L’électrification de la ligne Paris-Troyes-Bâle en est un. Pour ce faire, le gouvernement doit notamment renoncer à la privatisation des concessions d’autoroutes. En effet, les dividendes des sociétés d’autoroutes devaient être la principale source de financement de l’agence de financement des infrastructure de transport.
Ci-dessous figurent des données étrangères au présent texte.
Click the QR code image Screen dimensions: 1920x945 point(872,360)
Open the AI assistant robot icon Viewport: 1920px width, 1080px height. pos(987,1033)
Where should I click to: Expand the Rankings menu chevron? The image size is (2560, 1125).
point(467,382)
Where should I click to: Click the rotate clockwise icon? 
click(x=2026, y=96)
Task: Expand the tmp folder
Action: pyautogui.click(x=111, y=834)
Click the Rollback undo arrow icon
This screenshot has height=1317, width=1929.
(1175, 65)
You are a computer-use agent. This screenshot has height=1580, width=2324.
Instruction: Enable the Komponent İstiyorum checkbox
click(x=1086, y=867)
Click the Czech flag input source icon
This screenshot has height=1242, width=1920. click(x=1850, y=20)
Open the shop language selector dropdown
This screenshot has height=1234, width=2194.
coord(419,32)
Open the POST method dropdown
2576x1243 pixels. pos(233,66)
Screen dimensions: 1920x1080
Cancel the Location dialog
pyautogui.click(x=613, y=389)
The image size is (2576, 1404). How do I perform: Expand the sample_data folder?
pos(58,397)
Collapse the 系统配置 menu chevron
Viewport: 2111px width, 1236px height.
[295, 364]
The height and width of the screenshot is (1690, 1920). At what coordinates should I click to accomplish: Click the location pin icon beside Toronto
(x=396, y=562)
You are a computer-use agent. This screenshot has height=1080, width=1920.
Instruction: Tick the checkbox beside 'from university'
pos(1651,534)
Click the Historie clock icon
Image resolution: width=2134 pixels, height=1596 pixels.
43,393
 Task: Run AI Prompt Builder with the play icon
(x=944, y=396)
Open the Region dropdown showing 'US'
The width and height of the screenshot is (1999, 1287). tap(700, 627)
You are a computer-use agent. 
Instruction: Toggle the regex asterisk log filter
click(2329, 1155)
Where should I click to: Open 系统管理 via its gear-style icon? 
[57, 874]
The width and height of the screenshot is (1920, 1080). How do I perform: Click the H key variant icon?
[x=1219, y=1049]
Gilles de Robien, votre prédécesseur, Monsieur le Ministre, escomptait plus de 30 milliards d’euros de bénéfices d’ici 2025 pour pouvoir financer l’AFITF. Par quel tour de magie arrivez-vous à vous en passer, Monsieur le Ministre ?
De plus, lors de la présentation du budget des transports pour 2006, nous demanderons au gouvernement d’accorder les crédits suffisants pour répondre à cet objectif, notamment en ce qui concerne le transport combiné et le fret ferroviaire.
Les investissements de la puissance publique ne doivent pas être considérés comme un coût car ils sont gages de croissance et d’emplois.
Nous demandons également que le gouvernement s’engage à organiser un grand débat public sur les transports, sur les besoins en terme de service public pour définir en collaboration avec les élus territoriaux et les populations un schéma directeur des transports.
Nous pensons pour notre part, que les impératifs de service public dans les secteurs aéroportuaires, ferroviaires et maritimes doivent inciter les institutions européennes à proposer non la mise en concurrence et la marchandisation de ces activités, mais au contraire la mutualisation des services publics nationaux seuls capables d’offrir une réponse adaptée aux besoins de transports prenant en compte les impératifs de sécurité et la nécessité de développement du réseau.
Pour toutes ces raisons, et malgré quelques mesures que nous pourrions soutenir, les sénateurs du groupe communiste, républicain et citoyen ne peuvent approuver votre projet de loi. Ils proposeront dans le débat des amendements visant à assurer un maîtrise publique des infrastructures et de l’offre de transport, il s’agit pour nous d’une condition essentielle pour la mise en oeuvre d’un service public de qualité, garantissant l’égal accès des usagers et leur sécurité. C’est aussi la seule manière d’envisager un développement des transports fondé sur les besoins des populations et non sur le rendement maximum des actions des entreprises privées.